TAREFAS:
1. Por favor, traduza para o inglês esta frase do texto: "Lição aprendida: ficar mais atenta aos pequenos sinais."
2. Segundo o texto, onde a pessoa citou a situação?

Lição aprendida: ficar mais atenta aos pequenos sinais. Com isso em mente, a cada sumida de um amigo, eu já fico querendo saber notícias. Qual não foi a minha surpresa quando, após um sumiço, fui super mal interpretada e a pessoa considerou a minha atitude (de querer saber se estava tudo bem, de ir atrás de familiares) como “não empática”. Fiquei bem chateada quando soube (só soube porque a pessoa citou a situação nas redes sociais, sem mencionar nomes), mas também bem pensativa. Pode ser que eu tenha sido invasiva. Ir atrás do contato de um familiar para ter certeza que está tudo bem pode sim ser visto ou interpretado como uma “invasão”. De fato, pode ser mesmo. Mas o que eu quero trazer aqui como uma reflexão é: por que exigimos que o outro caiba no NOSSO conceito de empatia, de atenção, etc?
 
Tenho amigos racionais que fazem o que precisa ser feito e depois é que vão se atentar para os sentimentos, porque, a casa pode estar “pegando fogo”. Tenho outros, no entanto, muito emocionais, que irão, o tempo todo, querer saber como cada pessoa está se sentindo e para eles o necessário é exatamente isso, não a casa pegando fogo. Não importa! Na verdade, importa até demais!

SEÇÃO DE DADOS:
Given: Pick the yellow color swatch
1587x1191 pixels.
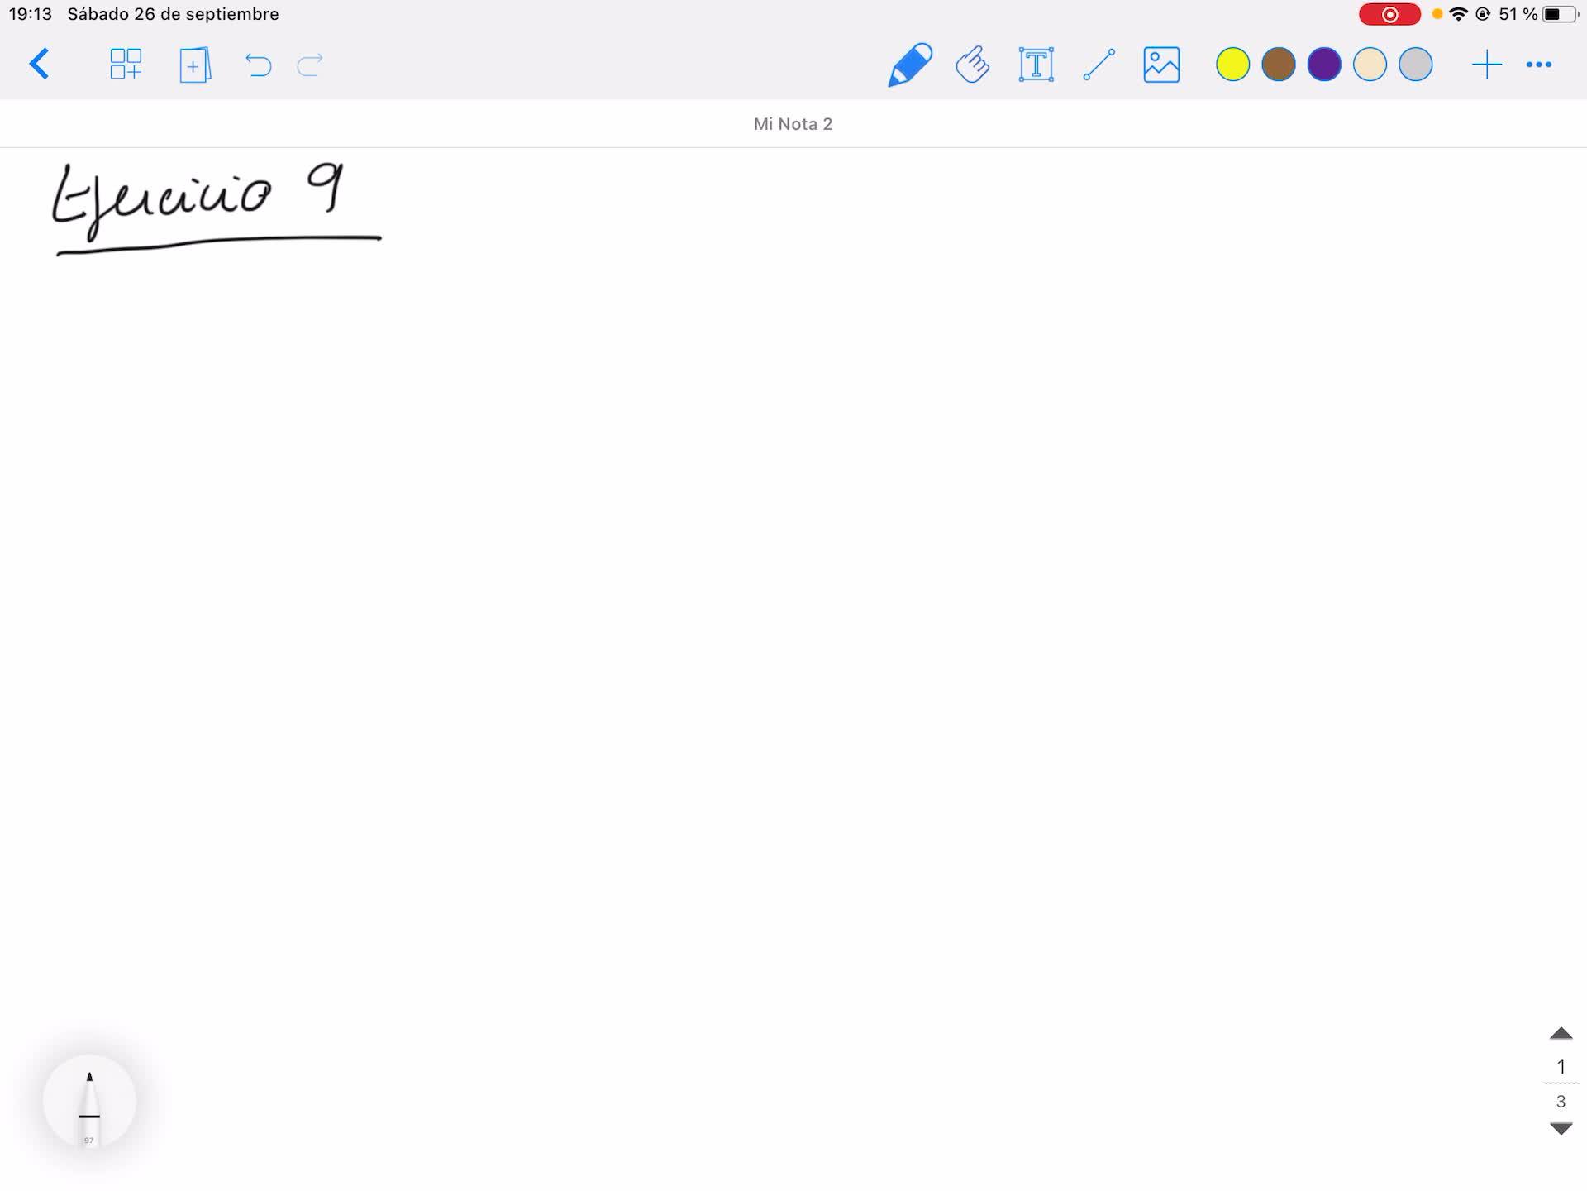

LISTA DE RESPOSTAS:
1. Lesson learned: pay closer attention to the small signs.

2. Nas redes sociais, sem mencionar nomes.